- EXERCISE DESCRIPTION
Continue the forum thread about fitting knobby tires to a Kona Ute, starting after its final post.

- TEXT SEGMENT
= Beginning of Section =

# Kona Ute Knobbies



## mtb143 (Aug 26, 2007)

I want to throw some knobbies onto my Ute to make it more woodsy-able (daily commute is 12+km of singletrack and fireroads, usually on MTB, but I want to do more on the Ute).

Problem is that knobbies seem to come in cyclocross sizes (skinny) and 29er MTB sizes (wide), and not much in the middle. I'm leaning towards WTB Nanoraptors in 2.1. Ute came with 1.75" stock tires.

So the question is, have others successfully thrown 2"+ wide tires onto a Ute?


----------



## farley (Feb 17, 2004)

*Bontrager 29-3?*

I noticed a Gary Fisher 29er at my LBS the other day that had some really skinny looking knobbies on it. I think they were the Bontrager 29-3, which is listed on the Bontrager website as being available in a 2.00 size. At a glance, though, these looked like 1.8's. They might make a decent in-betweener.


----------



## pimpbot (Dec 31, 2003)

*Kenda Karmas...*



mtb143 said:


> I want to throw some knobbies onto my Ute to make it more woodsy-able (daily commute is 12+km of singletrack and fireroads, usually on MTB, but I want to do more on the Ute).
> 
> Problem is that knobbies seem to come in cyclocross sizes (skinny) and 29er MTB sizes (wide), and not much in the middle. I'm leaning towards WTB Nanoraptors in 2.1. Ute came with 1.75" stock tires.
> 
> So the question is, have others successfully thrown 2"+ wide tires onto a Ute?


... come in a 1.9" size for 29ers. They roll really well in 26er size. Karmas were my favorite raceday tire when I rode kiddy wheels.


----------



## mtb143 (Aug 26, 2007)

So I ended up going with the WTB NanoRaptors in 2.1, and am very pleased with their performance. Wife and I did a short 200 mile bike tour through southern Germany, Austria and Switzerland and the Ute did great with these tires on paved roads, dirt roads, and singletrack. The tread is on the shallow side, so great for low rolling resistance and drier conditions, but I'm not sure how well they'd do in mud. The Kenda Karmas might be a better choice when things start to get sloppy later in the year, or maybe a full mud tire, like the Bontrager Mud-X's, which are the best I've found for my full-sus rig.


----------



## mtb143 (Aug 26, 2007)

Update: I switched the Nanoraptors for Bontrager Mud-X 29x2.0's a few months ago when the rain and mud started. A note for anyone else interested in throwing knobbies on their Ute: the Mud-X's fit just fine in the fork and frame, however they do highlight a design limitation: the chainline is just barely wide enough that using little ring up front and large cog in the rear will cause the chain to rub on the tire. So without adjusting the chianline, even wider tires won't work - at least not in super low granny mode.

= End of Section =

- DATA FOR REVIEW
= Beginning of Section =

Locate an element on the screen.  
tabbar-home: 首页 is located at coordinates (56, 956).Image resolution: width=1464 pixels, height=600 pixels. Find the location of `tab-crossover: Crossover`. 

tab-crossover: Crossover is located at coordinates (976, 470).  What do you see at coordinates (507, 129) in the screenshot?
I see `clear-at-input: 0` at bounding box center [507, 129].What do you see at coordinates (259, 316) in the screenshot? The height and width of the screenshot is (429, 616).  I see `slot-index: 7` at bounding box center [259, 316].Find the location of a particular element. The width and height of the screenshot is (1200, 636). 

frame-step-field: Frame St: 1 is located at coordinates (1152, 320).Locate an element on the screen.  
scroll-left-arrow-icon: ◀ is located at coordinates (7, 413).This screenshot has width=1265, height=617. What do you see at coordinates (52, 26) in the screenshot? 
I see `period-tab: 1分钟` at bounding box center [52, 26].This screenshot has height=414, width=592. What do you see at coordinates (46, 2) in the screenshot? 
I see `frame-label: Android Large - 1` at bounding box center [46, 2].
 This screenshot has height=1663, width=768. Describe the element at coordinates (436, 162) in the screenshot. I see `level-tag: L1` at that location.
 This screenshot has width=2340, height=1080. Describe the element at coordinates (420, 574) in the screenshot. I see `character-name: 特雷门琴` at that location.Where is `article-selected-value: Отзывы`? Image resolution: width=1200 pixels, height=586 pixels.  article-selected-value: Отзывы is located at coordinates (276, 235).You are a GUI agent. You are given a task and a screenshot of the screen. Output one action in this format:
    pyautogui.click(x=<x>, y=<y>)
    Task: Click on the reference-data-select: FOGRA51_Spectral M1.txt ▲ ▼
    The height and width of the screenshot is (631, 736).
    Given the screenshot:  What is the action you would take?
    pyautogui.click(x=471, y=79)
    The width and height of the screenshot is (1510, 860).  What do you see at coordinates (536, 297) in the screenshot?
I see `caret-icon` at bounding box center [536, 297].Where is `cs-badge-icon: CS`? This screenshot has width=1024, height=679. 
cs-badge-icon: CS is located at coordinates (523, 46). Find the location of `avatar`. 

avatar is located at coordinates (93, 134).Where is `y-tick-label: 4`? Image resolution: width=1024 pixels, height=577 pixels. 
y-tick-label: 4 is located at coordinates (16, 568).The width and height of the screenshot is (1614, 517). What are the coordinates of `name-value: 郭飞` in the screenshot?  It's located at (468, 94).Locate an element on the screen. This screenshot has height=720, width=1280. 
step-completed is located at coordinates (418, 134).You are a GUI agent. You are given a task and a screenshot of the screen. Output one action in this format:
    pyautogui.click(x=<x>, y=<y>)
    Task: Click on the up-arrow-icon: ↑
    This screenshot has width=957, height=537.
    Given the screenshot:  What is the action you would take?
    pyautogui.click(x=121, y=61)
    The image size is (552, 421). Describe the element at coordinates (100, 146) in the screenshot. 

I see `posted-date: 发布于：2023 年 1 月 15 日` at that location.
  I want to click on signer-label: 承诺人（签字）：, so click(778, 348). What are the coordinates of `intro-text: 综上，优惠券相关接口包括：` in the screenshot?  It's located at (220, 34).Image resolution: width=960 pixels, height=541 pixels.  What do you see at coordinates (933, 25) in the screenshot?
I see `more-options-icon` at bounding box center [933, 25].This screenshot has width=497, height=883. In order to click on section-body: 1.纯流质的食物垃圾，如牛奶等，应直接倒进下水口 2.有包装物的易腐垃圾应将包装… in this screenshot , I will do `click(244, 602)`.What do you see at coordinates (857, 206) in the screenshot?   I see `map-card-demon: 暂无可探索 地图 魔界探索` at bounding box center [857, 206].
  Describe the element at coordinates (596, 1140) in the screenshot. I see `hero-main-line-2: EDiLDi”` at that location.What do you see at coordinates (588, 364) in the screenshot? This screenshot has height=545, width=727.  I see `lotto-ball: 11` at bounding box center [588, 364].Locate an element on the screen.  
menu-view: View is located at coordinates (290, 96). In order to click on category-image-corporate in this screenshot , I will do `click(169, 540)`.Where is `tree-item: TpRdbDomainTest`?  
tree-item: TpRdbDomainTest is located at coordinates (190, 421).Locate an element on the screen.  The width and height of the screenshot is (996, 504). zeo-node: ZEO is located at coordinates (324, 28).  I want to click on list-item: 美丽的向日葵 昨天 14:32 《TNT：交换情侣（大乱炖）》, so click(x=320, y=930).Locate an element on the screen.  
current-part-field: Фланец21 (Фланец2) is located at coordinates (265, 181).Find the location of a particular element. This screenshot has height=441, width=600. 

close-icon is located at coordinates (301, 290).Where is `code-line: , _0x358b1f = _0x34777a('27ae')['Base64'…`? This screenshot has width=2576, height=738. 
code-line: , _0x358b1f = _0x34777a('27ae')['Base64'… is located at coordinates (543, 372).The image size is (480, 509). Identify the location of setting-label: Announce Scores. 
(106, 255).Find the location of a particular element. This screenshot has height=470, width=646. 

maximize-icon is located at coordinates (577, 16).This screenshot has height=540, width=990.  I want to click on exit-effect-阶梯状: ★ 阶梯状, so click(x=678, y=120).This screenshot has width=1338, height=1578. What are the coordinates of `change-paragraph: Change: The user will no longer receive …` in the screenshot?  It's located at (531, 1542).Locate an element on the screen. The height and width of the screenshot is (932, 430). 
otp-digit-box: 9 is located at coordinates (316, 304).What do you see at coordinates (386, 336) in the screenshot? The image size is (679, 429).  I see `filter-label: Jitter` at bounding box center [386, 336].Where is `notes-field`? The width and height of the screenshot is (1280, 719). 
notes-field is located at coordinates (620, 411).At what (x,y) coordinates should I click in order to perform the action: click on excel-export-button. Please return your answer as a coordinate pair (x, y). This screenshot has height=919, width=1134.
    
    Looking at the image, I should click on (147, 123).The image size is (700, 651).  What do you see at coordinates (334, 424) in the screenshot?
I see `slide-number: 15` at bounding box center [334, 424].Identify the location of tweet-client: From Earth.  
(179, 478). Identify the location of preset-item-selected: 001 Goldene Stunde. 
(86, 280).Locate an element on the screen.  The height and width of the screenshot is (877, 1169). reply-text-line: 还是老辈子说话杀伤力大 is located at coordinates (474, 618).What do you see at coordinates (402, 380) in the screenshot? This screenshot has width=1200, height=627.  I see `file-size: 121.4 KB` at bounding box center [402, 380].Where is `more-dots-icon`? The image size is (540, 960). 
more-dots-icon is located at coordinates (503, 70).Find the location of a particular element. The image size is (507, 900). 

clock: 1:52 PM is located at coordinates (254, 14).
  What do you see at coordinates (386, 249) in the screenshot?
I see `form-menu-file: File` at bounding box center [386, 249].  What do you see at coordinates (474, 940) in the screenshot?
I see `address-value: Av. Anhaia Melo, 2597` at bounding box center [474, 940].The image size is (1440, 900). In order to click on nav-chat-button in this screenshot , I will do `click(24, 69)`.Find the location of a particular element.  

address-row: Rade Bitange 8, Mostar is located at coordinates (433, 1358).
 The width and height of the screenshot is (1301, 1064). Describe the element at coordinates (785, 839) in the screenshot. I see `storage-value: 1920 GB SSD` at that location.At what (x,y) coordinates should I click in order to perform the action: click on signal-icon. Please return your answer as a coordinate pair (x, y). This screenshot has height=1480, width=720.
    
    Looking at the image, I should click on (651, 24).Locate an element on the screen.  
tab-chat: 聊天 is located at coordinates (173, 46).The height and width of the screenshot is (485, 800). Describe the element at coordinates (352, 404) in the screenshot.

= End of Section =

- WRITTEN RESPONSE
----------



## lancelot (May 24, 2006)

Great to know what tires can fit. I am seriously considering buying a Ute and would love to take it on some light offroad trail on my commute. How do you like yours in the dirt? I was also thinking of doing the Big Dummy but I think it is a bit overkill for my needs.


----------



## vikb (Sep 7, 2008)

If you want something with tread, but not a 29er MTB tire you could try these:

http://www.schwalbetires.com/bike_tires/road_tires/marathon_extreme


----------



## mtb143 (Aug 26, 2007)

lancelot said:


> Great to know what tires can fit. I am seriously considering buying a Ute and would love to take it on some light offroad trail on my commute. How do you like yours in the dirt? I was also thinking of doing the Big Dummy but I think it is a bit overkill for my needs.


I love my Ute both on pavement and on dirt. The Mud-X's have turned out to be excellent all-around tires, and I'm running them on my FS 26er as well. The extra volume adds some nice cush over the stock skinnies on the Ute, and the knobblies let me go anywhere that I dare take the Ute, and in any conditions short of snow/ice.

Back when I got the Ute I felt like I was compromising by not getting a Big Dummy, but given how I actually use the Ute, I am super happy that I got it instead. Most of the time I carry fairly small/light loads that only fill up one of the small Ute panniers, and a BD would be way overkill. On those occasions when I have some serious hauling, the Ute has taken it all. I have yet to try to put more on it than it can handle. The wife and I have done fully self-supported touring on a pair of Ute's with success as well.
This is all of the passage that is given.